Exercise input =
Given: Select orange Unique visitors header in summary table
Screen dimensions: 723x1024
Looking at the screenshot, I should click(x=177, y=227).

---

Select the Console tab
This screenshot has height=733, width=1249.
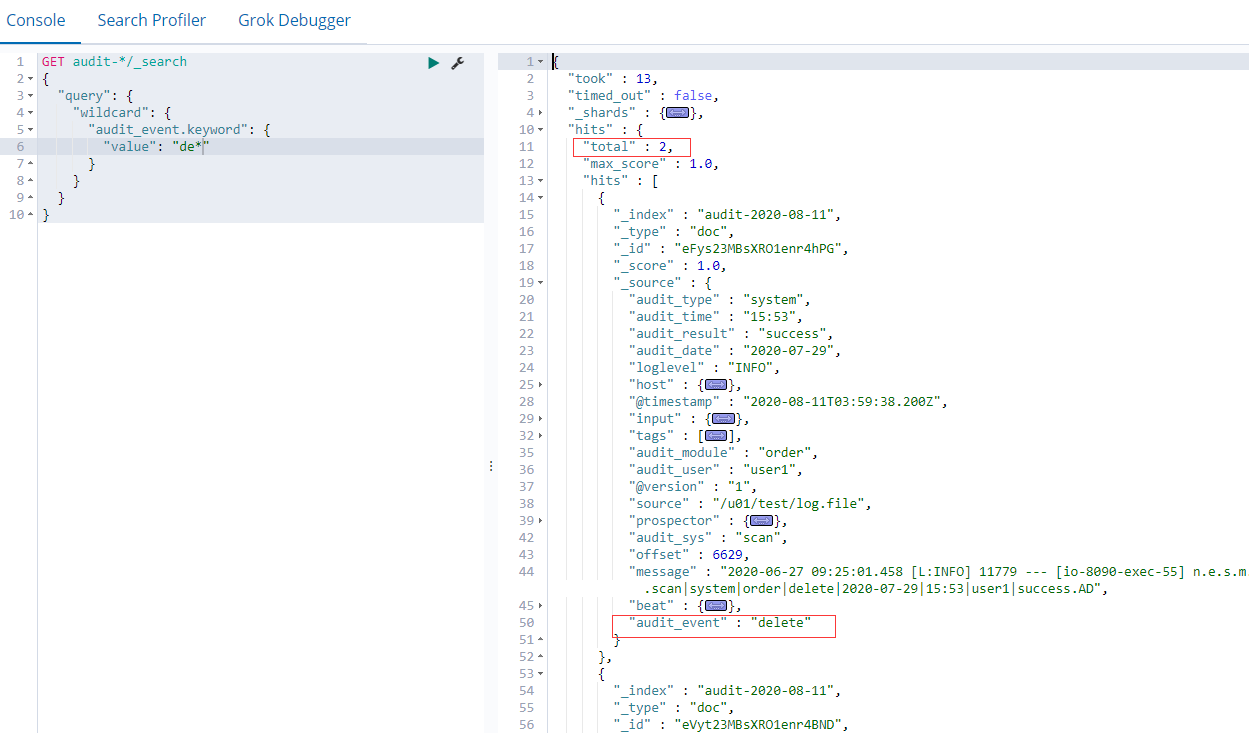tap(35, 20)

...

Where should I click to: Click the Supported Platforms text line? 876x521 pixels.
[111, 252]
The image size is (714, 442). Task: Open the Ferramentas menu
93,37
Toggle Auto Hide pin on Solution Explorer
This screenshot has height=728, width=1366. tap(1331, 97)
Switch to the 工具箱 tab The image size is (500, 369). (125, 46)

Prompt =
If a line above holds the word "Select", copy it.

Answer to this problem =
Given: Select orange Unique visitors header in summary table
Select the Console tab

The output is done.